Sadly, the Toll House Inn was destroyed in a 1984 fire and never rebuilt.

3. Sweet Martha’s Cookie Jar Makes $3 Million a Year Selling Chocolate Chip Cookies at the Minnesota State Fair

If you need evidence of just how popular chocolate chip cookies are, look no further than Sweet Martha’s Cookie Jar in Minnesota. Founded by St. Paul native Martha Rossini Olson over 30 years ago, the company is famous for the cookie pail they sell at the Minnesota State Fair for $16. As the MinnPost notes, the company’s pail design hasn’t changed in 28 years and each pail has four dozen fresh baked cookies.

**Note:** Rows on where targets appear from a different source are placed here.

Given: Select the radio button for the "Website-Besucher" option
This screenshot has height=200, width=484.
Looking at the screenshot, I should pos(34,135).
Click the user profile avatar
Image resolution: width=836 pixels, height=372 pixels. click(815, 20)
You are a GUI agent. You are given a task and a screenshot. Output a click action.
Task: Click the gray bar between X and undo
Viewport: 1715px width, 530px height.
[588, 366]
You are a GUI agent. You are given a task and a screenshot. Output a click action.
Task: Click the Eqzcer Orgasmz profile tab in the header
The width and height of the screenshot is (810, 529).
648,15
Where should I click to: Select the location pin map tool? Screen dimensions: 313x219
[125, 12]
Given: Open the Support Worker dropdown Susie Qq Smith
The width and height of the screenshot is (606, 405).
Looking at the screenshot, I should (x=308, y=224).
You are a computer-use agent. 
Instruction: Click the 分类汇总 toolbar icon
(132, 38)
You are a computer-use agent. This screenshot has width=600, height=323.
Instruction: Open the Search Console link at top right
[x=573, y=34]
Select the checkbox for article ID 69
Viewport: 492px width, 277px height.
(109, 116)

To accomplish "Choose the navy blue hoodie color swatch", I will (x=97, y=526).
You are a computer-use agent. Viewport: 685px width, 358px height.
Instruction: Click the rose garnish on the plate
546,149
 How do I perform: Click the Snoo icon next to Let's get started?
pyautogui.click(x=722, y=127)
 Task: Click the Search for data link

Delish reports that their booth makes $3 million over the 12-day fair each year. Although Olson does make other cookie varieties, they only sell chocolate chip at the fair for a big reason.

“All the time, people will say, ‘you know, I really like oatmeal,’ and I say, ‘you know, I do too—we actually have those in grocery stores [as frozen dough], but we can hardly handle just chocolate chip,'” Olson told Delish. “That’s the truth. We cannot give people more than one choice, because our lines get so long, so this just works out better for us.”

Martha’s Sweet Cookies is so well known that the company was featured on Andrew Zimmerman’s Travel Channel show when he visited the Minnesota State Fair.

4. Nabisco’s Chips Ahoy! Was the First Pre-Made Chocolate Chip Cookies Available Nationally

According to statistics from, Nabisco’s Chips Ahoy! chocolate chip cookies have reached $619.4 million in sales in 2017 so far. The only cookie outpacing it is Nabisco’s Oreo brand, which reached $674.2 million.

As AdWeek notes, Chips Ahoy! was launched in 1963, becoming the first brand of pre-made chocolate chip cookies available nationwide.

In the years since, Nabisco has introduced a variety of Chips Ahoy! flavors, including White Fudge Chewy, Peanut Butter Chunky, Chunky Chips Ahoy!, Pecan, Almonst and even Candy Blast Chips Ahoy!.

5. There Are Several Ways to Get Free Cookies on National Chocolate Chip Day

There are plenty of opportunities for free cookies today, no matter where you live. For example, the DoubleTree Hotel chain is offering free cookies to anyone who walks into their lobbies, even without a reservation. If you live near a Nestle Toll House Cafe by Chip store, you can also get a free cookie.

BJ’s Restaurant & Brewhouse is offering a coupon for their Pizooki, a hot cookie with vanilla bean ice cream, if you sign up for their rewards program today.

Houlihan’s is another chain offering free cookies.